España, a la cabeza de la UE en multas por mal socio

J. A. BRAVO MADRID.

A simple vista puede no parecer demasiado para un país que registró un déficit público de 36.233 millones de euros en 2017, pero ser con mucho el país más multado por la UE en el último lustro debería ser objeto de reflexión. En total, han sido 53,90 millones de euros desde 2012, cinco veces más que el segundo socio europeo más sancionado.

Ese lugar lo ocupa Bélgica, con diez millones. A continuación aparece Grecia, con poco más de la mitad (5,45 millones), seguida de cerca por Irlanda (4,14 millones). Un escalón por debajo aparece Suecia (2,05 millones). Y no llegan a la frontera del millón, aunque sí han tenido que rascarse el bolsillo, Portugal (387.800 euros) y República Checa (250.000).

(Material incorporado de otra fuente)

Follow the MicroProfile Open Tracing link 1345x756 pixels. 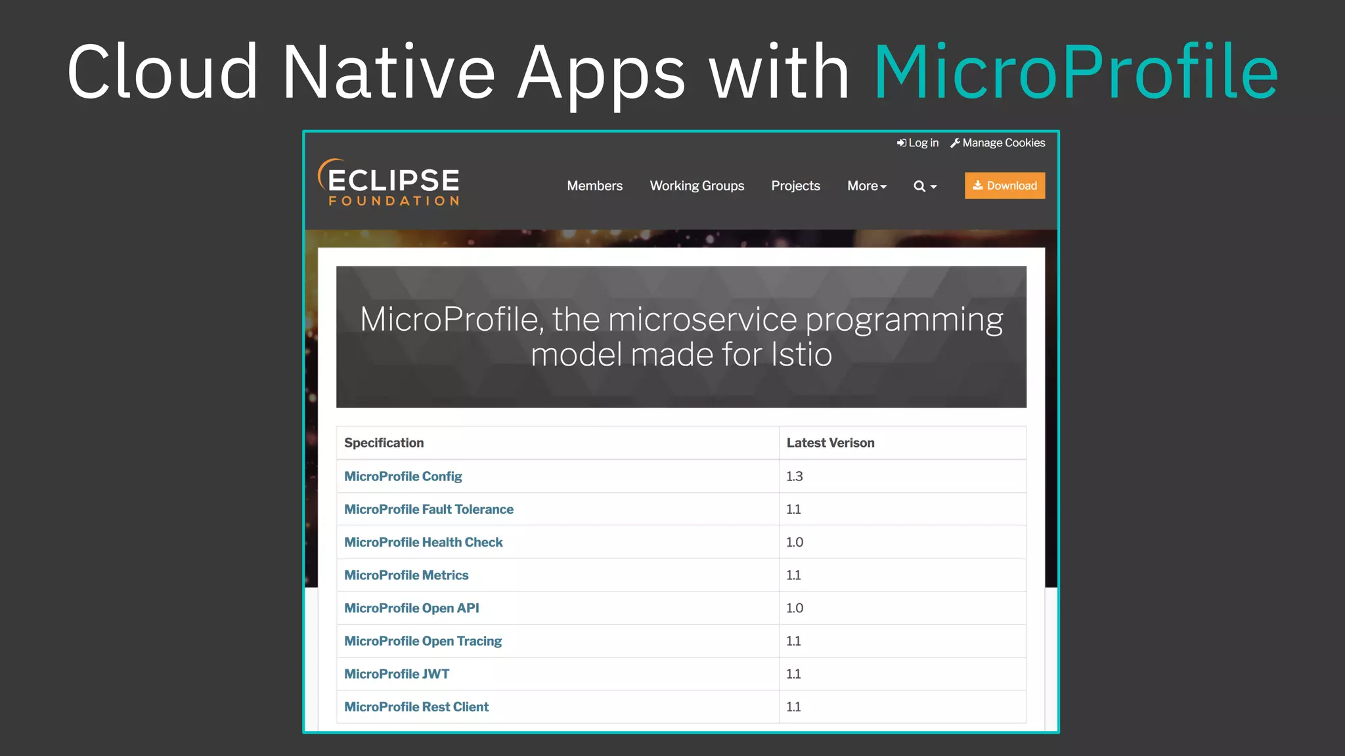point(422,641)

Y ello sin contar lo que puede pasar en 2018, pues en lo que va de año España ya acumula tres denuncias ante el Tribunal de Justicia de la Unión (TJUE) pendientes de fallo, que podrían culminar en sanciones temporales coercitivas, es decir, solo hasta que cumpliera con las normas.

Los motivos de las multas que impone la Comisión (CE) desde Bruselas son, sobre todo, tres: incumplir las directivas europeas, trasladarlas con retraso a la normativa nacional o desobedecer sentencias del TJUE. Esto último le pasó a España con la reforma del sector de la estiba, que se encarga de las tareas de carga y descarga de mercancías para los barcos que llegan a los puertos.

Tras sucesivos incumplimientos y dos sanciones distintas llego a sumar más de 24 millones pendientes. La admisión de culpa y su «buena fe» concedieron cierto indulto a España, pues desde la CE redujeron el castigo final a tres millones.

Desde 2012 las arcas españolas han pagado siete de cada diez euros que la UE ha ingresado de sus socios por no seguir las normas. Y eso que solo el 15% de los procedimientos que la Comisión ha abierto a España terminó ante la justicia europea. Pero la lista no para de crecer cada año.